The most recent style of shoulder reduction is the Cunningham shoulder reduction, utilizing adduction of a flexed arm with concurrent bicipital massage and postero-superior shrug by the patient. This is a rather new technique but has seen positive outcomes in the ER.

Some cases require non-emergency surgery to repair damage to the tissues surrounding in the shoulder joint and restore shoulder stability. Arthroscopic surgery techniques may be used to repair the glenoidal labrum, capsular ligaments, biceps long head anchor or SLAP lesion and/or to tighten the shoulder capsule.[14]

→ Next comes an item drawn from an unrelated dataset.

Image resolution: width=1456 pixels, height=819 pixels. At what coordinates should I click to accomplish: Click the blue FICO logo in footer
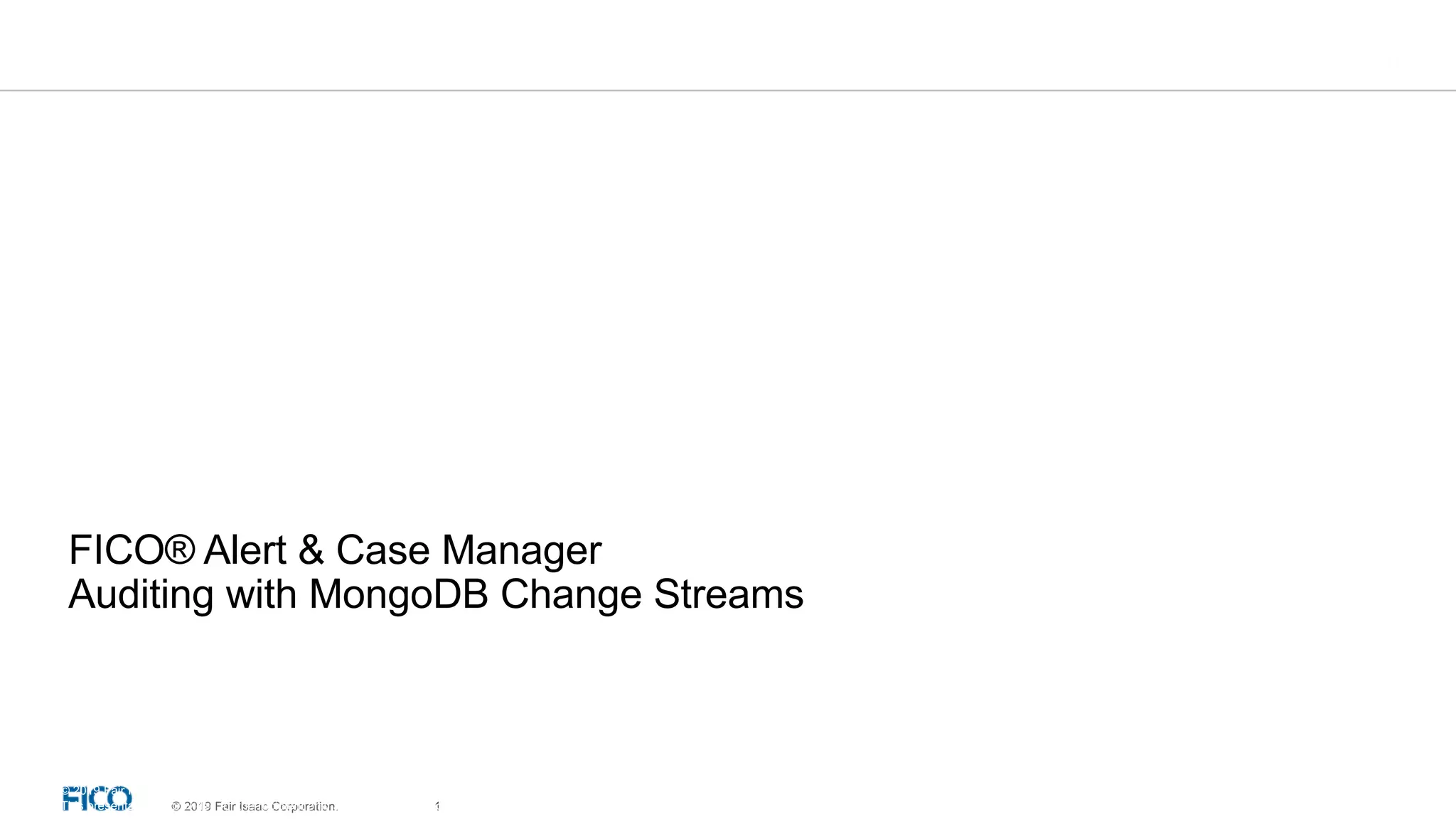pos(97,799)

The time-proven surgical treatment for recurrent anterior instability of the shoulder is a Bankart repair.[15] Surgery to anatomically and securely repair the torn anterior glenoid labrum and capsule without arthroscopy can lessen pain and improve function for active individuals. When the front of the shoulder socket has been broken or worn, a bone graft may be required to restore stability.[16] When the shoulder dislocates posteriorly (out the back), a surgery to reshape the socket may be necessary. Surgery to build up the back of the glenoid socket using an osteotomy and graft can restore shoulder anatomy and lessen pain and improve function. Conversely, there are new procedures that should be investigated as a possible alternative to open surgery.[17]